No convênio original previa que o Município pagasse o valor de R$ 145.651,48, ao estado, dividido em seis parcelas.

Essa demanda é referente ao processo de municipalização do ensino fundamental iniciado no ano de 1998. Houve, então, acordos no qual o Estado de Minas mantinha servidores do quadro efeito do magistério estadual em adjunção aos municípios.

No exercício de 2002, Frutal firmou com a Secretaria de Estado de Educação convênio (nº 0585/2000), se comprometendo a reembolsar ao Estado parte dos vencimentos referentes aos professores que atendiam ao ensino fundamental municipal.

No convênio original previa que o Município pagasse o valor de R$ 145.651,48, ao estado, dividido em seis parcelas. No entanto, a gestão da época pagou apenas duas prestações de R$ 24.275,25. Mesmo realizando intensas notificações, as gestões passadas não realizaram o pagamento da dívida, causando acréscimos gigantescos de juros e correções.

A não destinação correta desses recursos foi descoberta após instauração de Tomada de Contas Especial do Tribunal de Contas do Estado de Minas Gerais em 2013.

Justiça

No ano de 2016, a gestão dessa época, ingressou com uma ação na Justiça da Comarca de Frutal pedindo que o ex-prefeito Zanto fosse responsabilizado pela devolução dos recursos.

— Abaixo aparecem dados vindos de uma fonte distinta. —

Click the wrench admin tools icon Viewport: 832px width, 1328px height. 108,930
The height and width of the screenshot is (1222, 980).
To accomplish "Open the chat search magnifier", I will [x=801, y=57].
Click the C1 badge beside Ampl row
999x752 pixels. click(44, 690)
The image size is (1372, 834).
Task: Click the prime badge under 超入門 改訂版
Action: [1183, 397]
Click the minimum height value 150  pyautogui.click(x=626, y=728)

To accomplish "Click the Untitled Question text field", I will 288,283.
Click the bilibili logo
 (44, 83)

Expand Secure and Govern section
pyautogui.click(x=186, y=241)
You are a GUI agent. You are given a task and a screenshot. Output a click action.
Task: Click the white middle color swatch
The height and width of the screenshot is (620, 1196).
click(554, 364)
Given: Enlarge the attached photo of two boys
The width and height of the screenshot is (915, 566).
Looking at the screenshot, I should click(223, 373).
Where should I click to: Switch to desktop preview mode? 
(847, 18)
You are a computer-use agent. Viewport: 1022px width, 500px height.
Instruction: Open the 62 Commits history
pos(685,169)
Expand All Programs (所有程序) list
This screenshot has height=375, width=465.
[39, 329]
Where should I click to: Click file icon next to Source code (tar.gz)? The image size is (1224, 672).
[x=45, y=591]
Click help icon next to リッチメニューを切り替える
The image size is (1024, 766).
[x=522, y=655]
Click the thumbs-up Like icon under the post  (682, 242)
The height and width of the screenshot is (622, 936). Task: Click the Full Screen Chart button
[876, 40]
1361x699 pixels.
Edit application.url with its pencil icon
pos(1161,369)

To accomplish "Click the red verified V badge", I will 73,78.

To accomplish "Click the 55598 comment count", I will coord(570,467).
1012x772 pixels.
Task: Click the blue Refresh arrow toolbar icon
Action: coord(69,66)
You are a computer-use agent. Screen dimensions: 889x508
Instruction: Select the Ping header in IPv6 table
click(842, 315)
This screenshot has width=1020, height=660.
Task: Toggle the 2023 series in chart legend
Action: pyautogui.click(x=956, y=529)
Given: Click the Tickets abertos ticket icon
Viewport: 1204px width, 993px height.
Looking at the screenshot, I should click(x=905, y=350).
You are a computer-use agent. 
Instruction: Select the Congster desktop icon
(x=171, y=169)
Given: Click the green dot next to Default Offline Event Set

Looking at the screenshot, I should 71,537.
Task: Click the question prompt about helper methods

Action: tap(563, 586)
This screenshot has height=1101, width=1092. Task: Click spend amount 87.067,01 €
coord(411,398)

Entretanto, o juiz Dr. André Ricardo Botasso, em decisão datada do dia 13/10/2016, apontou como não procedente a ação de responsabilização do ex-gestor. Ou seja, cabe ao Município “reparar o dano apontado por não cumprimento do objetivo do convênio”.

Negativação

Os problemas serão grandes caso o Município não efetue a devolução desse montante. Caso isso realmente ocorra, Frutal pode voltar a constar como negativado no SIAF – Sistema Integrado de Administração Financeira -, e no CAGEC – Cadastro Geral de Convenentes -, que funcionam como se fossem o SPC e SERASA dos órgãos públicos.

O espaço está aberto aos nomes citados nessa reportagem. Assim que foram enviados, a reportagem será atualizada.